By Deena Winter | Nebraska Watchdog
LINCOLN, Neb. – A conservative and liberal group joined hands Thursday in studying prison reforms and promoting two bills aimed at reducing recidivism and easing prison overcrowding.
BURSTING: A prison reform expert says only Alabama’s prisons are more crowded than Nebraska’s.
The Platte Institute, a conservative think tank, and the Holland Children’s Movement, which is aimed at reducing child poverty and funded by Omaha Democratic philanthropist Richard Holland, combined to produce a report on controlling costs and protecting public safety.
Prison reform is a hot issue this legislative session in the aftermath of a string of high-profile crimes committed by prisoners and ex-prisoners, including an mass murder case in Omaha.
The report endorses the ideals behind Sen. Brad Ashford’s prison reform bills and makes a number of other reform recommendations to grapple with a prison system that’s 40 percent over capacity and expected to be 188 percent over by 2020.
Platte Institute CEO Jim Vokal said Nebraska’s prison challenge isn’t a Democratic or Republican issue, it’s an economic and quality of life issue.
“This is the way it’s supposed to work,” he said of the groups’ bipartisan effort. Building prisons is costly, he said, and his group is interested in alternatives to incarceration.
John Cavanaugh, chief operating officer for the Holland Children’s Movement, said his group was invited to participate in the update of an earlier prison study, which he called a “brilliant road map.”
Ashford said it wasn’t odd for him to see Vokal and Cavanaugh on the same page, because they’re both friends and they sometimes agree.
“When you sit down and talk about issues, on most things you’re really closer together than farther apart,” he said. Looking at alternatives to incarceration and more supervision of ex-cons would cost peanuts compared to building more prisons, Ashford said.
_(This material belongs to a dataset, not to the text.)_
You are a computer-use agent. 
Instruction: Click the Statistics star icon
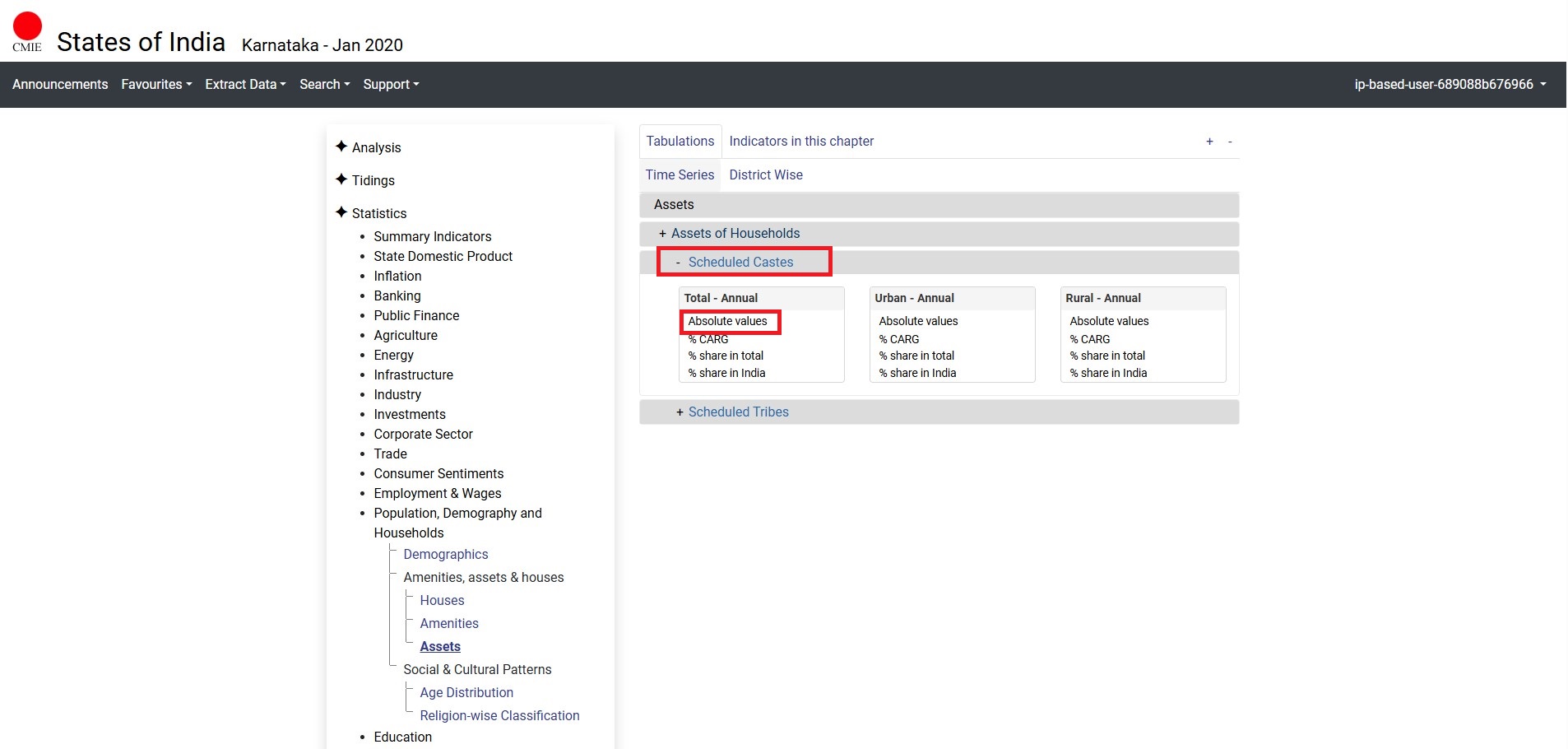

The state is “asking for trouble” when it releases prisoners with no treatment and two weeks’ worth of medication, he said.
“We cannot build our way out of this problem,” he said.
Prison reform scholar Marc Levin, a director of the Center for Effective Justice at the Texas Public Policy Foundation, attended a press conference with the groups on Thursday. He said only Alabama has a more crowded prison system. In Nebraska, 49 percent of prison inmates are discharged without any supervision, which leads to more recidivism, he said. Ashford’s bill, LB907, would provide more supervision of ex-inmates and LB999 would help prisoners make the transition back into society, he said.
Implementation of the “Right on Crime” conservative criminal justice initiative led to a double-digit decrease in incarceration in Texas, enabling the state to close three prisons and six juvenile jails, he said.
The report notes that Nebraska lawmakers began to realize the folly of get-tough-on-crime policies, because just locking people up wasn’t enough. By one estimate, the state of Nebraska spends $35,950 on each inmate annually.
Key factors in Nebraska’s crowded prisons are a truth-in-sentencing law passed in 1993 and mandatory minimum sentences.
The report says 31 percent of Nebraska prisoners have a mental health diagnosis and 88 percent have a substance abuse diagnosis – which both exceed the national average.
“Truly tough policies would hold nonviolent offenders accountable not just by incarcerating them, but by putting them into treatment and rehab programs where they’d be forced to reckon with their substance abuse, mental health and behavioral problems,” the report said.
Other recommendations in the report include sentencing reform (adjusting the thresholds for felony theft, for example), eliminating mandatory minimum sentences for the sale of marijuana and making it easier for ex-cons to get occupational licenses.
“This isn’t a partisan issue,” Levin said. It’s about how to allocate limited tax dollars.